なお、例えば、元交際相手との金銭貸借をめぐるトラブルのように、直ちに恋愛感情等のもつれに起因する暴力的事案であると認定することが困難な事案も含まれることに十分留意し、署長及び本部対処体制への報告は幅広に行うこと。
(3) 署長による指揮
ア 組織的な対処の徹底
恋愛感情等のもつれに起因する暴力的事案に係る相談等については、加害者の検挙措置等と被害者等の保護措置等を並行して実施する必要性が高い場合が多いことから、署長以下の幹部が相談事案に関する情報を共有し、被害者にとって最も適切な解決策を講じる必要がある。
したがって、上記(2)の速報を受けた署長は、事案の内容を正確かつ詳細に把握した上で、対号通達4(2)により、あらかじめ指定している統括責任者のほか、必要と認める課長等の補佐を受けるとともに、本部対処体制の指導・助言を受けて、速やかに当該事案の対処方針及び署対処体制を決定すること。
対処方針及び署対処体制を決定した際は、本部対処体制に報告するとともに、その後も、対処の経過を本部対処体制に随時報告し、署対処体制を見直した場合には、新旧の担当者間で当該事案に関する情報を確実に引き継ぐよう指示すること。
イ 危険性・切迫性の評価と即応態勢の確立
当該事案の危険性・切迫性の評価及び事件性の的確な判断に当たっては、被害者等から加害者の具体的言動等を十分に引き出すとともに、危険性判断チェック票を活用するなどにより、組織的に実施すること。特に、
(ア) 加害者において、被害者等又は自己の生命・身体に対する危害言動がある。
(イ) 加害者において、被害者等へ物理的に接近しようとする行為がある。
(ウ) 加害者の居所が定まらず、又は所在不明である。
(エ) 加害者について、過去に粗暴犯や凶悪犯の犯罪歴や110番通報等による取扱いがある。
(オ) 近隣住民その他関係者等から、上記(ア)から(ウ)までのような内容の相談が複数にわたりなされている。
等の危険事象を認知した場合には、署長は即応態勢を確立し、本部対処体制と連携しながら対処すること。

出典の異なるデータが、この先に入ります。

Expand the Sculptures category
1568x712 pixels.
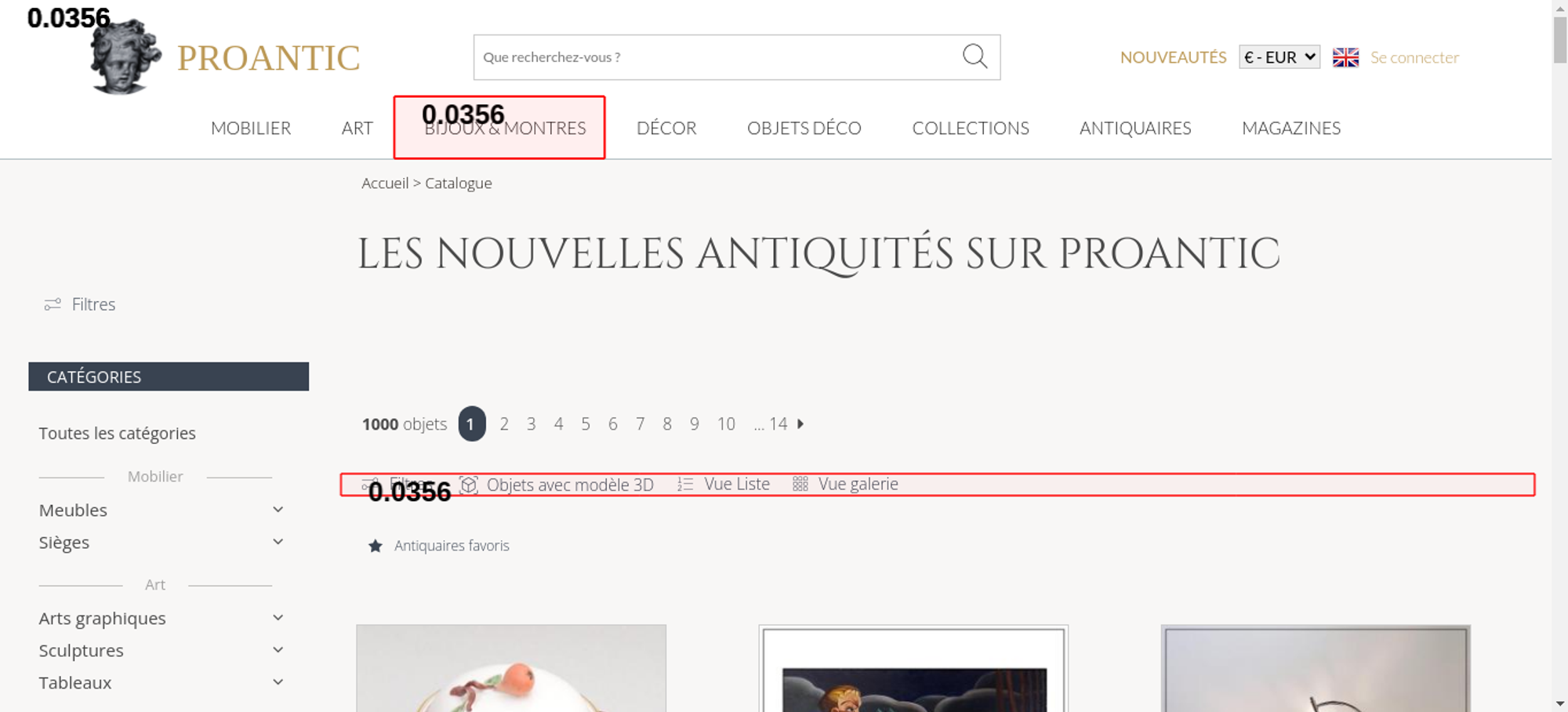tap(278, 650)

また、複数にわたる相談等がある事案については、個々の相談等ではなく、事案の全体像を俯瞰的に捉えて危険性・切迫性を評価すること。
ウ 事件化の判断等
相談事案に係る行為が刑罰法令に抵触するにもかかわらず、被害者等に被害の届出の意思がない場合、これをそのまま受け入れるのではなく、事件化を図らない場合に起こり得る事態について、被害者等に対して十分に説明した上で、被害者等に被害の届出の働き掛け及び説得を行い、説得等にもかかわらず被害の届出をしない場合であっても、警察に相談をするに至っているという事情を十分酌み取り、事案の危険性・切迫性を見極めること。署長は、担当者が被害者に被害の届出の意思がなく事件化を図らないと判断した場合には、更に慎重な検討を加え、事案を見極め事件化の要否を判断すること。
なお、被害者等の真意を酌み取り、より正確に当該事案の危険性・切迫性を評価するため、相談場所、対応者、同伴者を同席させるかどうかなどの対応方法等に十分配意し、被害者等がより相談しやすい環境を確保すること。
(4) 被害者等の保護措置
ア 保護措置の徹底
恋愛感情等のもつれに起因する暴力的事案への対処に当たっては、事案を認知した段階から終結に至るまで、その危険性・切迫性を正確に評価し、被害者等の生命・身体の安全の確保のための措置を最優先に講じる必要がある。
したがって、危険事象を認知した場合には、被害者等を帰宅させることなく、安全な場所へ速やかに避難させることとし、やむを得ない事情があり避難させられない場合には、被害者等の身辺の警戒等の措置を確実に行うこと。また、危険性・切迫性が高いことを否定できないとき又は判断できないときについても、危険性・切迫性が高いものとみなして、同様に対処すること。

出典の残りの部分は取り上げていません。